**Activity**
Set down all the data again. Change nothing.

-=-=-

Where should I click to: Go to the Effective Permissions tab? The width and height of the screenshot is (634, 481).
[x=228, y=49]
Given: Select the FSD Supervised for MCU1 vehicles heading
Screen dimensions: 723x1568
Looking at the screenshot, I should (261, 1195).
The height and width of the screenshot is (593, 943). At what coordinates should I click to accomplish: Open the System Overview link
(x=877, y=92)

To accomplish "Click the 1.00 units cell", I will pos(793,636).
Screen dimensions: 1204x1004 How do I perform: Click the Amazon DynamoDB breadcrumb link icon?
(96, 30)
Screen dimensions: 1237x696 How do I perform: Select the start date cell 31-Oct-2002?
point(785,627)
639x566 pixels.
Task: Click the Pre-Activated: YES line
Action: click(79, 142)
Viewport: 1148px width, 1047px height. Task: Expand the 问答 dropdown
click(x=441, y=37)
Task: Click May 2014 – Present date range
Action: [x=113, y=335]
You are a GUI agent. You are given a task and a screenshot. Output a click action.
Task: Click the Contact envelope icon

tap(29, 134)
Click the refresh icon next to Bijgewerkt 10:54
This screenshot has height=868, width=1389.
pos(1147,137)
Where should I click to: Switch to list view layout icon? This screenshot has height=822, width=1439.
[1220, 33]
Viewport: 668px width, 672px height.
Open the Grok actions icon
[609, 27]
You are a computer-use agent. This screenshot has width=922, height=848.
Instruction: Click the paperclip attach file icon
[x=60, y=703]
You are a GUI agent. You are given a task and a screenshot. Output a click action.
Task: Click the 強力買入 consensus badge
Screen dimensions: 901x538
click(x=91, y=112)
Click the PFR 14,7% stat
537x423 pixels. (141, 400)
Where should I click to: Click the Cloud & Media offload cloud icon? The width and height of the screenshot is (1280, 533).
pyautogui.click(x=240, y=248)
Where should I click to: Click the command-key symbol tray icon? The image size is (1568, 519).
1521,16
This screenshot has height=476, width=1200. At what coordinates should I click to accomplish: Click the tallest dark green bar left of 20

-=-=-

**Response area**
Where should I click to: Go to the Effective Permissions tab? The width and height of the screenshot is (634, 481).
[x=228, y=49]
Given: Select the FSD Supervised for MCU1 vehicles heading
Screen dimensions: 723x1568
Looking at the screenshot, I should (261, 1195).
The height and width of the screenshot is (593, 943). At what coordinates should I click to accomplish: Open the System Overview link
(x=877, y=92)

To accomplish "Click the 1.00 units cell", I will pos(793,636).
Screen dimensions: 1204x1004 How do I perform: Click the Amazon DynamoDB breadcrumb link icon?
(96, 30)
Screen dimensions: 1237x696 How do I perform: Select the start date cell 31-Oct-2002?
point(785,627)
639x566 pixels.
Task: Click the Pre-Activated: YES line
Action: click(79, 142)
Viewport: 1148px width, 1047px height. Task: Expand the 问答 dropdown
click(x=441, y=37)
Task: Click May 2014 – Present date range
Action: [x=113, y=335]
You are a GUI agent. You are given a task and a screenshot. Output a click action.
Task: Click the Contact envelope icon

tap(29, 134)
Click the refresh icon next to Bijgewerkt 10:54
This screenshot has height=868, width=1389.
pos(1147,137)
Where should I click to: Switch to list view layout icon? This screenshot has height=822, width=1439.
[1220, 33]
Viewport: 668px width, 672px height.
Open the Grok actions icon
[609, 27]
You are a computer-use agent. This screenshot has width=922, height=848.
Instruction: Click the paperclip attach file icon
[x=60, y=703]
You are a GUI agent. You are given a task and a screenshot. Output a click action.
Task: Click the 強力買入 consensus badge
Screen dimensions: 901x538
click(x=91, y=112)
Click the PFR 14,7% stat
537x423 pixels. (141, 400)
Where should I click to: Click the Cloud & Media offload cloud icon? The width and height of the screenshot is (1280, 533).
pyautogui.click(x=240, y=248)
Where should I click to: Click the command-key symbol tray icon? The image size is (1568, 519).
1521,16
This screenshot has height=476, width=1200. At what coordinates should I click to accomplish: Click the tallest dark green bar left of 20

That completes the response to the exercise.